Puas tapi Menegangkan NSFW
Arga sama sekali tidak merasa bersalah. Ia hanya tersenyum tipis penuh kemenangan, perlahan mundur menjauh dari posisi tidurnya. Arga menegakkan tubuhnya, berdiri dari atas ranjang jati yang megah itu tanpa menimbulkan suara sekecil apa pun. Langkah kakinya bergerak taktis, berjalan santai menuju sebuah sofa kulit hitam yang terletak di sudut kamar, berjarak beberapa meter menghadap langsung ke arah lemari pakaian besar tepat di samping kepala ranjang tempat Pak Deni masih mendengkur halus.

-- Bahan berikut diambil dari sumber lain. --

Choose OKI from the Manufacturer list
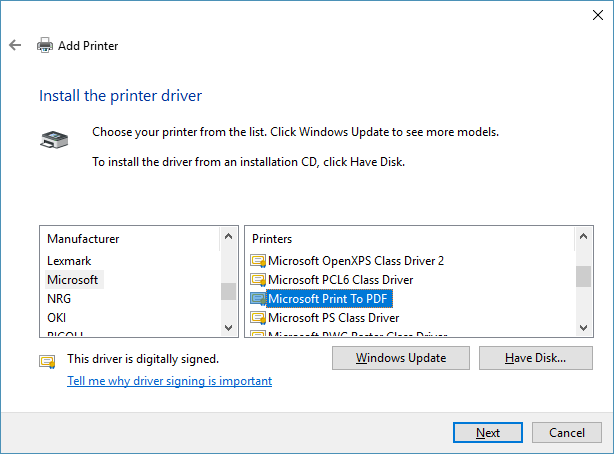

Arga mendudukkan diri di atas sofa dengan posisi santai, menyandarkan punggungnya yang tegap. Ia kemudian tersenyum menoleh ke arah kanan, menatap lurus ke arah ranjang di mana Hj. Ningrum masih terkapar lemas. Dengan gerakan yang sangat menggoda, Arga mengangkat tangan kanannya, melambaikan jarinya memberi isyarat agar wanita matang itu mendekat ke arahnya.
Hj. Ningrum yang melihat kelakuan nakal sang asisten suaminya itu langsung melotot tajam. Dengan sisa-sisa tenaga yang dimilikinya, ia memaksakan diri untuk bangun dan duduk di atas ranjang. Rambutnya yang wangi melati kini tampak sedikit acak-acakan, daster sutra hijaunya berantakan tersingkap tinggi, dan napasnya masih memburu hebat, memompa naik-turun gumpalan dada besarnya yang luar biasa menonjol.
"Arga... uhhhhh... jahat kamu, Sayanghhhh," bisik Bu Haji lirih dengan suara yang sangat parau, matanya sesekali melirik panik ke arah suaminya yang mendengkur di sebelah sebelum kembali menatap Arga dengan damba yang membara. "Pindah sekarang... ayo kita ke kamar kamu aja... aku udah nggak tahan di sini... ahhhh."
Arga perlahan menggelengkan kepalanya secara mantap, senyumannya kian melebar penuh arti provokasi mental.
"Nggak mau, Sayang. Kita tuntasin dulu di sini," balas Arga dengan bisikan pelan yang sangat luwes namun tegas. Ia melirik senjata besarnya yang masih tegang berurat di atas pangkuannya, berkilau oleh cairan kehangatan Bu Haji. "Lagian... kasian kan kamu, Bu Kades yang terhormat, udah mau keluar tadi tapi digantung kayak begini. Sini samperin aku kalau mau keluar."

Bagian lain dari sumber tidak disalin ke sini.